§ **Your assignment**
Your answer consists of the lines in the data that contain "will". Copy each of them.
(Available data Opens)
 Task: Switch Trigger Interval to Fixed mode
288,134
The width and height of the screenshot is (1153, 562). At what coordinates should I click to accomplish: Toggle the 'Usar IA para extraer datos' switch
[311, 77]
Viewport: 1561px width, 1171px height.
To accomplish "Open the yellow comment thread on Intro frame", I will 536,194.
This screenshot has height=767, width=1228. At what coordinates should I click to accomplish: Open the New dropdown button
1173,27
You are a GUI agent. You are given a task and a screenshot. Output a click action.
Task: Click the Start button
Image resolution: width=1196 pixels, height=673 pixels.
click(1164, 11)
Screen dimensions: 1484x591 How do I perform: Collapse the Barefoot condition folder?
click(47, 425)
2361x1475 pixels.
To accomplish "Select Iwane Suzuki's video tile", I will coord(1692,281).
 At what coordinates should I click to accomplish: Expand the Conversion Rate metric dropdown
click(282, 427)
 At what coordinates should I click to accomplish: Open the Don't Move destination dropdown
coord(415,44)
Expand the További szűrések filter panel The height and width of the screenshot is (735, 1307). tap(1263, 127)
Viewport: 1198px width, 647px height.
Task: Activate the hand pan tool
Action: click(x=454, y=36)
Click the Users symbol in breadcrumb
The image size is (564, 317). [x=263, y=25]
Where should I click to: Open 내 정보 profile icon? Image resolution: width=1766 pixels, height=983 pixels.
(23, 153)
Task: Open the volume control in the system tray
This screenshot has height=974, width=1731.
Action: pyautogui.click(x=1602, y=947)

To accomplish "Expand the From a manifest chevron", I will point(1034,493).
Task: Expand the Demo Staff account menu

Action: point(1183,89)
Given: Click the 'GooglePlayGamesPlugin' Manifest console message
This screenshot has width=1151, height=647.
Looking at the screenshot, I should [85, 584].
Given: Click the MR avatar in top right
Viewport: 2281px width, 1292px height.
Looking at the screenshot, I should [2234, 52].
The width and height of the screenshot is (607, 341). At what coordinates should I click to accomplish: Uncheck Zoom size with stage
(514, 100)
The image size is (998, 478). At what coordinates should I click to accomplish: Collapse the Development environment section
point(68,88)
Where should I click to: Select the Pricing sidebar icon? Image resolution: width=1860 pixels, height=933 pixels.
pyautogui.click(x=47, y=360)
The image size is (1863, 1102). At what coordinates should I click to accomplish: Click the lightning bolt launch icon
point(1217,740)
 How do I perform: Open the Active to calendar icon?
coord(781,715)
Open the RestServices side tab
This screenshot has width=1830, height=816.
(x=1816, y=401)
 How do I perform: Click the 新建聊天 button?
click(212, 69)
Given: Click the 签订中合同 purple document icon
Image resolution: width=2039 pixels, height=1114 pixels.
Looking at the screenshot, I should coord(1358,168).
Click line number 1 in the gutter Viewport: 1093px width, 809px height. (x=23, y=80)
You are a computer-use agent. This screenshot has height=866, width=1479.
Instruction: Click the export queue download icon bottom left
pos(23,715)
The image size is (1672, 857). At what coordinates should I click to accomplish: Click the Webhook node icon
(Available data Closes)
§ **Exercise output**
To accomplish "Open the yellow comment thread on Intro frame", I will 536,194.
To accomplish "Select Iwane Suzuki's video tile", I will coord(1692,281).
To accomplish "Expand the From a manifest chevron", I will point(1034,493).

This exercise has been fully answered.